If it makes you feel any better, I've been doing this for a while and it took me last ~6 weeks to get a from-scratch policy gradients implementation to work 50% of the time on a bunch of RL problems. And I also have a GPU cluster available to me, and a number of friends I get lunch with every day who've been in the area for the last few years.

There's already an impressive number of blogs detailing the RL struggle, including:

- Alex Irpan: Deep Reinforcement Learning Doesn't Work Yet

- George Hotz: RL is dumb and doesn't work

- Andy Jones: Debugging RL, Without the Agonizing Pain

- Dwarkesh Patel: RL is even more information inefficient than you thought

Why RL is hard

Hopefully you get the point. RL is hard. Very hard. These are some of the best people in the field having trouble with it. Indeed, there are many problems that make it extremely hard to make progress

Distribution shift (non-stationarity)
Credit assignment problem as there are no true labels
Data is dependent on your model action selections
The deadly triad: off-policy + function approximation + bootstrapping
Individual runs can take a long time even with multiple gpus. Some papers requires up 2B frames to reach max performance. 2B frames is 385.8 days at 60FPS. This might be fine, but then the policy doesn't transfer over to any other environment
Depending on random seed, runs are known to randomly just die
We don't have any good introspection debugging tools
RL is very reliant on hyperparameter tuning
Implementations have to be incredibly precise.
There is a large formalism-implementation gap
Many papers have under-tuned baselines. How are there so many papers claiming that they beat PPO, but no one uses them?
Paper results are hard to reproduce, hence why we see a push towards rewriting methods in JAX. We can see this with PureJaxRL and Unifloral.
Long rollouts can only get up to 1 bit of information of feedback
Manually defined rewards aren't scalable. Intrinsic rewards to help exploration seem like a hack. We also see this pain point arising in RLVR

Superhuman Performance

You might ask yourself, is all of this trouble worth it?

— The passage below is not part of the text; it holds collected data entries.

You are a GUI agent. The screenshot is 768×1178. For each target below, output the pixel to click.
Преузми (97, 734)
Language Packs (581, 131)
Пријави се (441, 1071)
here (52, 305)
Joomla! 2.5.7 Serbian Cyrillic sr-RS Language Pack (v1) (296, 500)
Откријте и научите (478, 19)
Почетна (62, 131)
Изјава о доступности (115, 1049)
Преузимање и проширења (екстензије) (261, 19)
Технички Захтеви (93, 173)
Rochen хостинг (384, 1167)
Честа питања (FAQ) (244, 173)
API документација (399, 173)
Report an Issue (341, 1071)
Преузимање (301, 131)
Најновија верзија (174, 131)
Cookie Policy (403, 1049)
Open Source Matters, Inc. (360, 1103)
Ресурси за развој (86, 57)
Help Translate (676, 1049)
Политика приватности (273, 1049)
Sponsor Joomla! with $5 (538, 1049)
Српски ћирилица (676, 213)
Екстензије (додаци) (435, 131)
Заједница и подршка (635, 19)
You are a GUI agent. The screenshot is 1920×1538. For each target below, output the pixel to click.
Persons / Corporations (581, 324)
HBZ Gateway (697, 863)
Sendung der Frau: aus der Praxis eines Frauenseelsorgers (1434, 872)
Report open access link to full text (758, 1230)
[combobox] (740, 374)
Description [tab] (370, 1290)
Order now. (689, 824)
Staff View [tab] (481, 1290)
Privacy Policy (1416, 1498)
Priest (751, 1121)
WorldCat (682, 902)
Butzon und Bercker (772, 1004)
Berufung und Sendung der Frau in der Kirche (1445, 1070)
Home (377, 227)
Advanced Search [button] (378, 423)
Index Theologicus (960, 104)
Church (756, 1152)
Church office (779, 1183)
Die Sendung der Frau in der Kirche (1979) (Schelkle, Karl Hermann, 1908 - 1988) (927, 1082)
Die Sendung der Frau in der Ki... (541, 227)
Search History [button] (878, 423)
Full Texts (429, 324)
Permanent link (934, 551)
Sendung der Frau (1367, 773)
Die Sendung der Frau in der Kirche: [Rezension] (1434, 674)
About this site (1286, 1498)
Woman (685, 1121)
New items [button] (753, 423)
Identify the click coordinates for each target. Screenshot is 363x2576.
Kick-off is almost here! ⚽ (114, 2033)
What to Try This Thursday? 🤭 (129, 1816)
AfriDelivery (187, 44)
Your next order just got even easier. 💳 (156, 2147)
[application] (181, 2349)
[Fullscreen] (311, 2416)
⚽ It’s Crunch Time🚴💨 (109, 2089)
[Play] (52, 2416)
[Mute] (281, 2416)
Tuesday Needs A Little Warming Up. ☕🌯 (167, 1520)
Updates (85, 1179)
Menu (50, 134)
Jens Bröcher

Remember, there is no such thing as free lunch. This pain comes with a large upside, consistently bringing us step-changes:

- Training language models to follow instructions with human feedback. Also known as RLHF, which is what put the Chat in ChatGPT.

- Incentivizing Reasoning Capability in LLMs via Reinforcement Learning. This was the big breakthrough from OpenAI and was unveiled by DeepSeek R1 as being powered by Group Relative Policy Optimization, an advanced RL policy gradient method.

- Superhuman play for Chess, Atari, Go in one model, with MuZero

- Cute soccer robots

This plot sums it up well:

Best Practices

If you go through the Andy Jones articles you'll find lots of best practices:

- Use a really large batch size

- Mix your vectorized envs

- Work from a reference implementation

- Loss curves are a red herring

- Unit test the tricky bits

Some things that I can recommend:

- Use JAX. vmap + grad + jit + random key splitting == awesome

- Use Weight and Bias's sweeps

- Log video to wandb

- Tune PPO

- Minimum 3 seeds per config

- Use vectorized environments like Brax, Craftax, GCRL

Tune Your PPO Baselines

So the point of this article was to show uncover the some reasons why it is so difficult to work on RL. However I believe that this pain is worth it as it brings magical results when done right. Most of the progress being made has been with policy gradient methods, such as PPO and their LLM adaptations. I think that an actionable insight for researchers would be to switch to JAX and make sure you properly tune PPO baselines.